My Internship at Golden Ears farm was all I could’ve asked for coming from the Sustainability program at Dalhousie University, where I learned about the pressing issue of rapid climate change and humanity being the driving force behind it. The program was a more holistic approach to education than I had ever experienced by bringing in professors from a diverse set of disciplines to share their perspective. The program thoroughly explained the history, challenges, and future implications for dealing with climate change.
I was then motivated to start getting my hands dirty and learn some hands-on skills and figured organic farming was the most important action to take as the majority of greenhouse gases are a result of the widespread transition to an industrialized food system. Many of us have assumed that climate change is only due to our rapid transportation around the world, which in a large part it is -- but I was surprised by how crucial the state of our food system is to climate change. Food production requires our most precious resource in water, and our time and energy at the organic level. As you go up the industrial scale, however, with the use of tractors, pesticides, chemical fertilizers and other intensive inputs (which increases the volume of work that can be done in the same amount of time), something is lost in quality and the combination of increased inputs and mechanization contributes a great deal to greenhouse gas production.

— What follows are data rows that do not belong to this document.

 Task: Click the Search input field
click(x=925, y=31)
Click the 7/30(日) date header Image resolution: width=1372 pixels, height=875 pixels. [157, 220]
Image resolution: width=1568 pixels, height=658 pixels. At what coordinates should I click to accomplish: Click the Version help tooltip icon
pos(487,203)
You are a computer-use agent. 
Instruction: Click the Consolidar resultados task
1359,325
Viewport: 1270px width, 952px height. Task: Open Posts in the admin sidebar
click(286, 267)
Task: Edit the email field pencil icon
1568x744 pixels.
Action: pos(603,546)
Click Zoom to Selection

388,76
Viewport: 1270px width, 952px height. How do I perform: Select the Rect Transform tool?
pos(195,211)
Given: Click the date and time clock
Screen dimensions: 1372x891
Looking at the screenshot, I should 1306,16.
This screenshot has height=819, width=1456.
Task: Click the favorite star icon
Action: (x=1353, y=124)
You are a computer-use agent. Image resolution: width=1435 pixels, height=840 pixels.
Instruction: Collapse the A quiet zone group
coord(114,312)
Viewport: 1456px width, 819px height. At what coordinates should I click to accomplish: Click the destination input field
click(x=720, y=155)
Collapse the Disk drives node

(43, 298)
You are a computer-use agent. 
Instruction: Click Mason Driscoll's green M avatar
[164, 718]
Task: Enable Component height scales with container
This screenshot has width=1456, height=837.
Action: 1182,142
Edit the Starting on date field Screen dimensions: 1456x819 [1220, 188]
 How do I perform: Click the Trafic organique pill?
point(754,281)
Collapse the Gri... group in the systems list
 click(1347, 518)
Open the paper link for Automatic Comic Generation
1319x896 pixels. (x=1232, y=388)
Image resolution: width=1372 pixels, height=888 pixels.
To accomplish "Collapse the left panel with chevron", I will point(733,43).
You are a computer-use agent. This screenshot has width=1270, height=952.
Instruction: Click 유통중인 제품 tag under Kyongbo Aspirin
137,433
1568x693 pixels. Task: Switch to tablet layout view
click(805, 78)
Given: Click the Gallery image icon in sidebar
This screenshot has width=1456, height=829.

While working at Golden Ears I was able to put an image to the quantity of water it takes to grow food and saw a great example of the importance of diversity being the key to climate change resilience. The consequences of climate change are quite hard to predict and will fluctuate through the seasons and years, as I saw when I arrived back in Ottawa with the non-native emerald ash borer wiping out most of the ash trees. The best way to combat this uncertainty is to diversify, as some crops might struggle while others will succeed.
Golden Ears was a great example of how we can succeed through the challenges of climate change by creating whole systems that take into account many factors that are too often forgotten in the industrial process, where temporary fixes are the response to problems that inevitably arise.